Como muchos otros cuenteros de la provincia de Los Santos, Acevedo conserva ese legado cultural, que se transmite de generación en generación.

Los cuentos de tradición oral sobreviven, pese a Disney y otros entretenimientos modernos.

La práctica de narrar cuentos ha adoptado hoy formas diferentes. Las historias abordan temas universales: la muerte, la vida eterna, los límites de la existencia, la envidia, los celos, la competencia. Y a lo largo de la historia se han transformado y han adoptado, incluso, fragmentos de la trama de Las Mil y Una Noches o de otras expresiones narrativas universales.

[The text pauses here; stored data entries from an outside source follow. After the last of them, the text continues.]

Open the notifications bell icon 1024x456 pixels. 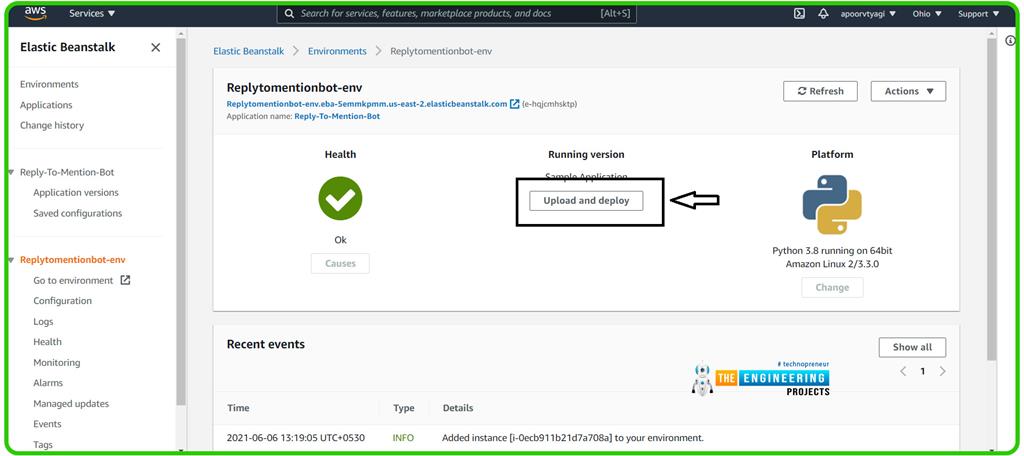[824, 14]
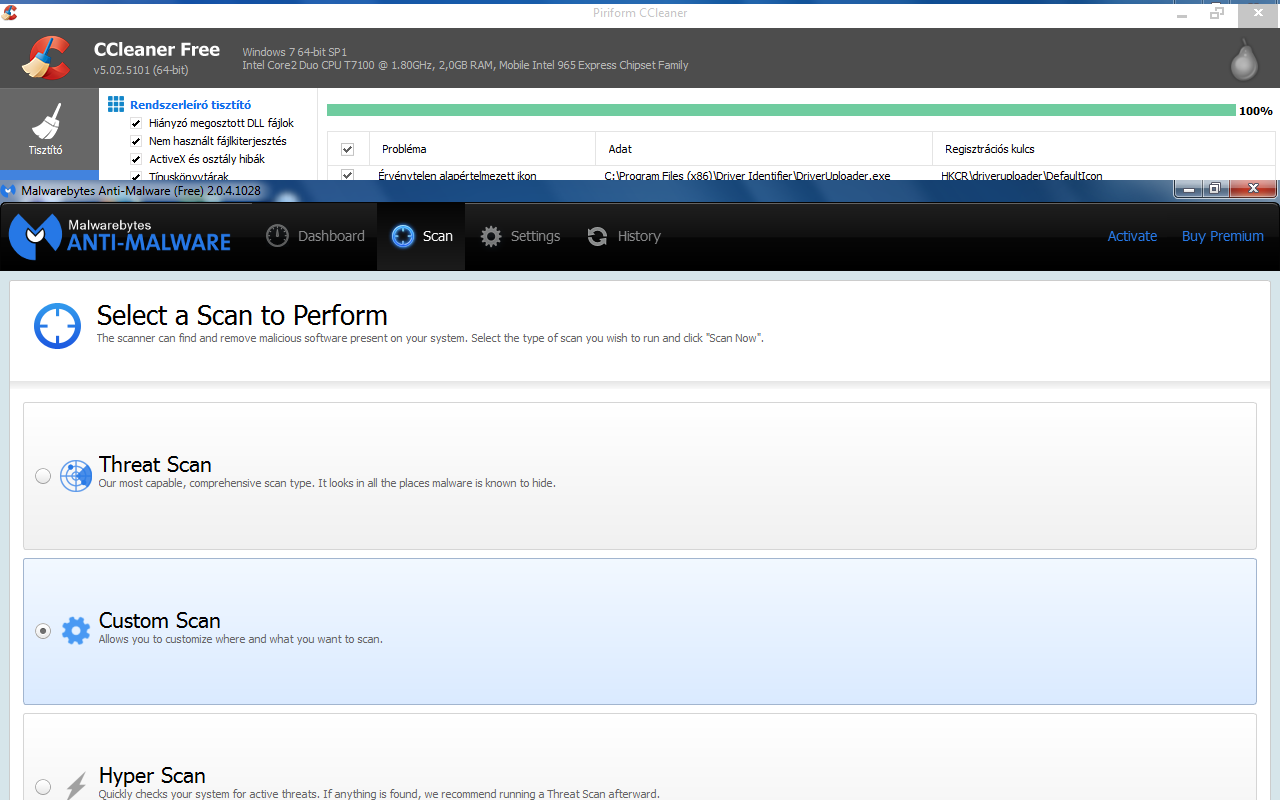Click the Hyper Scan lightning bolt icon
The height and width of the screenshot is (800, 1280).
[76, 786]
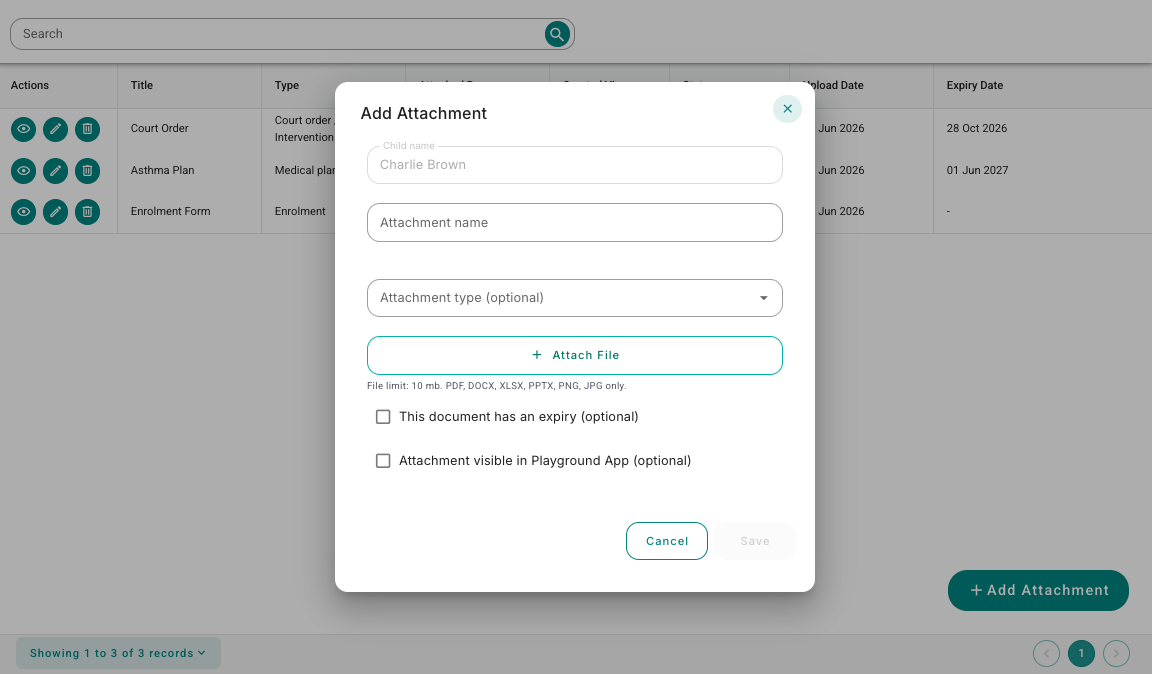The height and width of the screenshot is (674, 1152).
Task: View the Court Order attachment
Action: pos(24,129)
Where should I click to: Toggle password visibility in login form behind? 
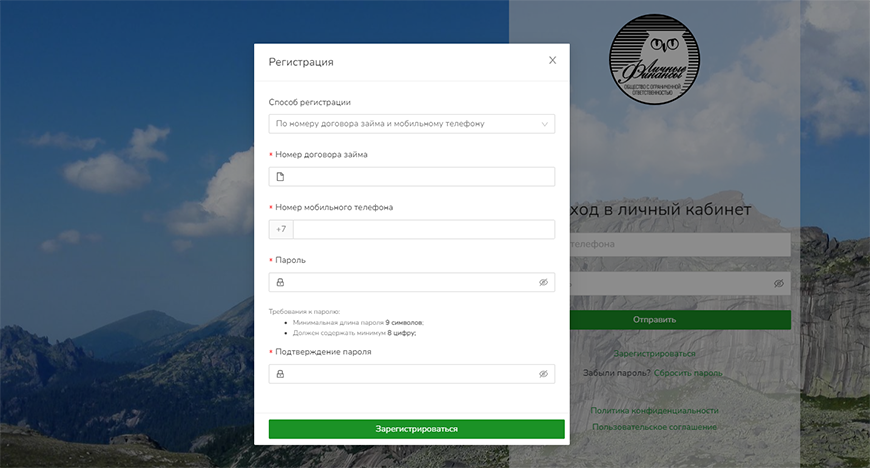click(x=778, y=283)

La tradición narrativa oral se nutre de fábulas [Tío Conejo y Tío Tigre], historias de misterio [la Tepesa y el padre sin cabeza] y los cuentos de estera [La Piedra Azul y Juan Sabe Más que el Rey].

Antes de la llegada de la electricidad a los pueblos del interior, florecieron como forma de entretenimiento nocturno estas expresiones narrativas.

La educadora jubilada Berta Alba de Baso recuerda que aprendió los cuentos que hoy le narra a sus nietos en los 60, en el poblado santeño de Purio, cuando apenas la televisión debutaba en Panamá.

“La gente se reunía ante el cuentero como hoy se congregan los espectadores ante una pantalla de cine o de televisión”, afirma la profesora, residente en Pocrí.

No se sabe exactamente por qué a estos relatos interioranos se les llama cuentos de estera. Tal vez porque los niños se sentaban sobre un cuero para escuchar las historias o porque el narrador empezaba con la frase: “Esta era una vez”.

Alba de Baso señala que estos cuentos tienen una gran influencia en los niños por los valores, los miedos o las formas de pensar que transmiten.

Por ejemplo, con frecuencia aparecen en estas en las historias conceptos como la honestidad o la necesidad de aventurarse en la vida (rodar tierra). Sin embargo, también ayudan a conformar los miedos de los niños a los personajes que aparecen en los cuentos de misterio como el diablo, el pollito de tierra, la silampa, el padre sin cabeza, la tulivieja.

Pero el saco de un cuentero no solo contiene fábulas de conejos e historias fantásticas. Todo cuentero de prestigio debe conocer acertijos, adivinanzas, historias de crímenes famosos o de amantes despechados.

Ese es el caso de Felipe Acevedo, un relator relativamente joven (47 años), oriundo de La Llana de Tonosí.

Por ello cuando inicia un cuento le es difícil terminar. “¿Quiere saber qué le pasó al compadre rico? Yo se lo cuento”, dice Acevedo mientras se ajusta el sombrero de junco y se agarra, con decidida firmeza, a ese mundo de maravillas que recrea su mente.

Cada anécdota o cada hecho de la vida cotidiana hace relación con una historia digna de contar. Cada palabra, cada idea trae a colación un nuevo cuento. Es un reino rico y profundo, aún por conocer. Son mil y una historias de nunca acabar.